(What is asked)
Update the material from its start through the line containing "pyautogui.click(x=23, y=290)": replace "Testing tab" with "Settings tab" and leave everything else unchanged.
----------
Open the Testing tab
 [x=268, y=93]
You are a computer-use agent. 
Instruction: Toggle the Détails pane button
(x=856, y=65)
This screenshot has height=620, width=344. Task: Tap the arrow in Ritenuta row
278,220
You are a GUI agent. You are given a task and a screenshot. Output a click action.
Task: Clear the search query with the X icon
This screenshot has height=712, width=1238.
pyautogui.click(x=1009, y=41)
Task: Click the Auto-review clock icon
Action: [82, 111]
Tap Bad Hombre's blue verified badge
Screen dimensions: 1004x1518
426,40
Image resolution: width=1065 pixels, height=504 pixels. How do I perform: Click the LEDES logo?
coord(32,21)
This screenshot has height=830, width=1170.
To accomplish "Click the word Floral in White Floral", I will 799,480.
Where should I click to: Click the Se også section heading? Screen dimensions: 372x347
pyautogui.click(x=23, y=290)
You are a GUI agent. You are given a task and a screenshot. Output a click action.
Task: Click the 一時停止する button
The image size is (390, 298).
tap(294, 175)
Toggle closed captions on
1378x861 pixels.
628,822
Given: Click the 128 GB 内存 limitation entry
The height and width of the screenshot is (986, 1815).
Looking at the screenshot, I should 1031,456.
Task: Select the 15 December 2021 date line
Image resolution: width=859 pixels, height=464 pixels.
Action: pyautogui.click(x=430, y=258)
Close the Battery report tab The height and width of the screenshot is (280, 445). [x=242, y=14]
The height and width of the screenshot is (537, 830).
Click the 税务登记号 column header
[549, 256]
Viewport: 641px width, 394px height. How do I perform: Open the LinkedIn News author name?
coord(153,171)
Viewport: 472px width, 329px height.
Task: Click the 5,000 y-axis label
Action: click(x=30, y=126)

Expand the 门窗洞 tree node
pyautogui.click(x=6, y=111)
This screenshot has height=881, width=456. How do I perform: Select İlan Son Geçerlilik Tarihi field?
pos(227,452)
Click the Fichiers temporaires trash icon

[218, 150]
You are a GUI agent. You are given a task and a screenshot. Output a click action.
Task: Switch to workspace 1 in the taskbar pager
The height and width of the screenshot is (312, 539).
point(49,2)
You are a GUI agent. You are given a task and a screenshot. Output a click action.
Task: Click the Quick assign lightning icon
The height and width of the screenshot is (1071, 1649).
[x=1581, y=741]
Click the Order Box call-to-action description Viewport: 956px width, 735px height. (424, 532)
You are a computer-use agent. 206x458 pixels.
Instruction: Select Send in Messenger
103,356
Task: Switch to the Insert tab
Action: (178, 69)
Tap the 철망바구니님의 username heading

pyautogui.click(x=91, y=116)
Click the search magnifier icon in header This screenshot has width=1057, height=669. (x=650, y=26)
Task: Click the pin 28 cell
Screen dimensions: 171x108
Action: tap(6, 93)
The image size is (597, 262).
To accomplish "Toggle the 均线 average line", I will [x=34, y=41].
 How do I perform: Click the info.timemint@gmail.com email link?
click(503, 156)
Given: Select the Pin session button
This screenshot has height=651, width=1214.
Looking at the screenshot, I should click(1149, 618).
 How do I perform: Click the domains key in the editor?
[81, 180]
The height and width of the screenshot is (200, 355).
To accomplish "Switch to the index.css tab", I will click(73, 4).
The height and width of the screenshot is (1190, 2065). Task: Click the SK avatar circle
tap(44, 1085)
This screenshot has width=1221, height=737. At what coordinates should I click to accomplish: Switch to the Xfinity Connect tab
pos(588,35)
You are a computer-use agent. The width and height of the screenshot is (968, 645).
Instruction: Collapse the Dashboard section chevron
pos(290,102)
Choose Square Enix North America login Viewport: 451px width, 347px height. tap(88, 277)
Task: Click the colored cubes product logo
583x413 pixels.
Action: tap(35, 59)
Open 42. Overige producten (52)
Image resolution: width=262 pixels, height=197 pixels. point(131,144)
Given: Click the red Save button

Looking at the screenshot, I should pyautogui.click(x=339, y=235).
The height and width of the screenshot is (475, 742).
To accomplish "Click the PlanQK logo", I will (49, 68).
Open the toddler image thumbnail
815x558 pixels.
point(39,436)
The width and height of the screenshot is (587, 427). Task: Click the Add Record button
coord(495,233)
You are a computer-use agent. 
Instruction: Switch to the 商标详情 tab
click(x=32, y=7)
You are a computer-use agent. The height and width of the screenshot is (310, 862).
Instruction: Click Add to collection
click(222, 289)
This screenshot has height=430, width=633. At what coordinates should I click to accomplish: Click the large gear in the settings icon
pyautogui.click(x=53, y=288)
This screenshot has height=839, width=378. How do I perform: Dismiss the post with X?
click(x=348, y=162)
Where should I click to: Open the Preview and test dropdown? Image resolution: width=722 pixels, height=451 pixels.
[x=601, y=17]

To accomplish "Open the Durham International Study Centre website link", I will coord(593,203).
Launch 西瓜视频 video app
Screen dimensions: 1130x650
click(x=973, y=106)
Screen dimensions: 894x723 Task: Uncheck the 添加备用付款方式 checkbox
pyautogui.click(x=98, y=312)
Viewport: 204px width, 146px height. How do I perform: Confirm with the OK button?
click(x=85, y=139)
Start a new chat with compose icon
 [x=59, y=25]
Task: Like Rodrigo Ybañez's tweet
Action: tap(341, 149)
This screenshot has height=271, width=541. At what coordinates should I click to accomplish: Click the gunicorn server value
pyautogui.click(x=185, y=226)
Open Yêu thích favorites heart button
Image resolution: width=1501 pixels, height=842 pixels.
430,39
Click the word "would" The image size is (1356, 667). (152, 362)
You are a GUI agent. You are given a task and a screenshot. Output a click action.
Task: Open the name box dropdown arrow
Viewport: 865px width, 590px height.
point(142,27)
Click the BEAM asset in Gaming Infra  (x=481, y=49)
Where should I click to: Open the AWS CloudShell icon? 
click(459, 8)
----------
(Answer for the task)
Open the Settings tab
 [x=268, y=93]
You are a computer-use agent. 
Instruction: Toggle the Détails pane button
(x=856, y=65)
This screenshot has height=620, width=344. Task: Tap the arrow in Ritenuta row
278,220
You are a GUI agent. You are given a task and a screenshot. Output a click action.
Task: Clear the search query with the X icon
This screenshot has height=712, width=1238.
pyautogui.click(x=1009, y=41)
Task: Click the Auto-review clock icon
Action: [82, 111]
Tap Bad Hombre's blue verified badge
Screen dimensions: 1004x1518
426,40
Image resolution: width=1065 pixels, height=504 pixels. How do I perform: Click the LEDES logo?
coord(32,21)
This screenshot has height=830, width=1170.
To accomplish "Click the word Floral in White Floral", I will 799,480.
Where should I click to: Click the Se også section heading? Screen dimensions: 372x347
pyautogui.click(x=23, y=290)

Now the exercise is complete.